Но когда я услышала сильные, торжественные аккорды, соединенные плавной мелодией, то ощутила в ней неотвратимое очарование музыки Бетховена и поняла: это было нечто неизъяснимо более значительное, чем легкие пьесы, которые играла я сама. И как же было в очередной раз не испытать уважения к такой серьезной и умной -- пусть и двоюродной, но -- сестре!
        Потом, спустя много лет после окончания музыкальной школы, я разучивала другие -- намного более сложные -- сонаты Бетховена, но, когда неожиданно нашла в нотных сборниках именно ту, услышанную впервые в шестидесятые годы, во мне зазвучали связанные с ней прежние чувства... И, как бы меня потом ни переубеждали окружающие, что "нельзя жить прошлым" (которого все равно никто не отнимет -- ни у меня, ни у любого другого!), я стою на своем: эти чувства сделали мою жизнь красивее и содержательнее, а поразившее меня музыкальное произведение навсегда осталось в моей памяти как "Галина соната". Так высоко я ценю влияние, оказанное на меня Галиной в мои детские годы.

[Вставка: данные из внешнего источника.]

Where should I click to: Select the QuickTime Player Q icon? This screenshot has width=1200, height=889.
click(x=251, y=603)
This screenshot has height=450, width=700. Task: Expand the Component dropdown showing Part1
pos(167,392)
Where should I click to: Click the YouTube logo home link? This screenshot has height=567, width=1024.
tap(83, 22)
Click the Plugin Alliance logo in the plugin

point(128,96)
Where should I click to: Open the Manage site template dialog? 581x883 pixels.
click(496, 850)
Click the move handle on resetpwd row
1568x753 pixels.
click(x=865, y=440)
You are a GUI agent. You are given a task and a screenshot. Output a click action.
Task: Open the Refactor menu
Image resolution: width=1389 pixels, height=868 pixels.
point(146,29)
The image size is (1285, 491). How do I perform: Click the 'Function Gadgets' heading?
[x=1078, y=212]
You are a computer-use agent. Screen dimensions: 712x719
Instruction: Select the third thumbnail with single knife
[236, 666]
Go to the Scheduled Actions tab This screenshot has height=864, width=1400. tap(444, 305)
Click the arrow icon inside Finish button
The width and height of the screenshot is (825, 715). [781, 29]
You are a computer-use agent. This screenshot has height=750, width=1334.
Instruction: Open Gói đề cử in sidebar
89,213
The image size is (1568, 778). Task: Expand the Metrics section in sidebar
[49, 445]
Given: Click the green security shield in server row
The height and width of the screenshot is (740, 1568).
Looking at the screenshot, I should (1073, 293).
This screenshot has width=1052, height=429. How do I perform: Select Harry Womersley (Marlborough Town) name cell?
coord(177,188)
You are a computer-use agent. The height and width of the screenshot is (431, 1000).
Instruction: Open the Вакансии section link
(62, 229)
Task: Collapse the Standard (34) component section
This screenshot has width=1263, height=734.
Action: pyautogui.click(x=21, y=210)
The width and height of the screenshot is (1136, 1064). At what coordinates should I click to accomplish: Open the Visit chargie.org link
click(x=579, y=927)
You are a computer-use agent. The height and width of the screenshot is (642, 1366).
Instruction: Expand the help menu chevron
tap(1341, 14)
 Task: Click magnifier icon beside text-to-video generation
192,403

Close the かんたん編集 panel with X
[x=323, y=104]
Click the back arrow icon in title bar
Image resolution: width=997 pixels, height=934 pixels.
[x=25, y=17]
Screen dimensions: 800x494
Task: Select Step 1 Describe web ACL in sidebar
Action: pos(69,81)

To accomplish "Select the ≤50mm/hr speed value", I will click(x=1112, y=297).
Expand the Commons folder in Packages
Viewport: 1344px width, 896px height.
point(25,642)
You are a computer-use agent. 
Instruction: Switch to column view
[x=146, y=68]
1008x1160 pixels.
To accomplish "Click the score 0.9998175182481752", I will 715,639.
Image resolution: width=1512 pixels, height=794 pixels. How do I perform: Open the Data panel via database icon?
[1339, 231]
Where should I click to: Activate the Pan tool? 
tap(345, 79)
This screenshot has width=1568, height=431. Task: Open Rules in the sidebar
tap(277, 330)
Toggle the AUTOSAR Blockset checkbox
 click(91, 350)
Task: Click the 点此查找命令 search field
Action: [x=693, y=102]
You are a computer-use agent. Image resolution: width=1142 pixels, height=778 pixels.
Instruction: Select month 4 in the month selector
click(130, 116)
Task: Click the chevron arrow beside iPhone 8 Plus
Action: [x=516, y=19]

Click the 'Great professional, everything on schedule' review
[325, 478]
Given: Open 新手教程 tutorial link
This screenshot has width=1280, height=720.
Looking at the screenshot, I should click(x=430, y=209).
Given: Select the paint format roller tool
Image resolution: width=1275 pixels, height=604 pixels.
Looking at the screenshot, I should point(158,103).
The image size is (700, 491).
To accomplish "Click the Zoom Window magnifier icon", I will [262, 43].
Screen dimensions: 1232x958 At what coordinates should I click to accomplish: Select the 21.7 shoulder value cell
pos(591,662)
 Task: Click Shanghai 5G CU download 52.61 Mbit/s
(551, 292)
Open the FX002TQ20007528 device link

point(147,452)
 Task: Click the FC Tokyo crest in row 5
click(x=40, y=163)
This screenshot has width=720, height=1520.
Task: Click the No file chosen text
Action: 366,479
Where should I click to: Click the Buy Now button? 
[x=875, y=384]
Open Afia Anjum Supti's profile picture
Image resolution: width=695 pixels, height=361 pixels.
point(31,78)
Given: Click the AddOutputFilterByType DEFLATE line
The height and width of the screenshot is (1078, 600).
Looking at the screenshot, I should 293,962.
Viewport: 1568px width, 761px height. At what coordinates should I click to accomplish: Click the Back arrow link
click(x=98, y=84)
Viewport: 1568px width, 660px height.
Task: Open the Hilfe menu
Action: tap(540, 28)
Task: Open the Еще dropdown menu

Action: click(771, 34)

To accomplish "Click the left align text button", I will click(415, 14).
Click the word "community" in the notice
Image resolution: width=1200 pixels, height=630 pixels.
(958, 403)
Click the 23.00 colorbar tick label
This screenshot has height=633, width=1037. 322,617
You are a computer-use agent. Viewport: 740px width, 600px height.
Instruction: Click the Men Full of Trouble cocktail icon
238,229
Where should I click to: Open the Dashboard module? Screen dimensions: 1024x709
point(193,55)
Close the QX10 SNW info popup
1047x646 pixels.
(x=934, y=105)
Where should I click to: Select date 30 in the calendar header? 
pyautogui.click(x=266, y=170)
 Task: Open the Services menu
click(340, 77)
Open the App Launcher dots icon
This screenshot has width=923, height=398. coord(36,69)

        Старшая сестра иногда присоединялась к нам в наших увлекательных похождениях и играх, но мы понимали, что у нее, четырнадцатилетней девицы, уже другие интересы, что она нас далеко переросла.
        А с младшей -- двенадцатилетней Галиной -- можно было обсудить впечатления от любимых книг, ей можно было пожаловаться на несправедливость и непонимание со стороны моих сверстниц в родном городе... При необходимости она могла меня защитить. Могла ли я желать для себя более надежной, искренней подруги? Я старалась платить ей тем же. И эти детские впечатления Вильнюсского периода остались со мной на всю жизнь.
        Кончилось лето, я приступила к учебе. Но как меня тянуло туда -- к моим сестрам, с которыми я в полной мере ощутила пылкость и верность дружбы!

                (продолжение следует)


        *Автор упоминает сонатину (или сонату) ми-бемоль мажор (до минор) -- Kinsky WoO 47.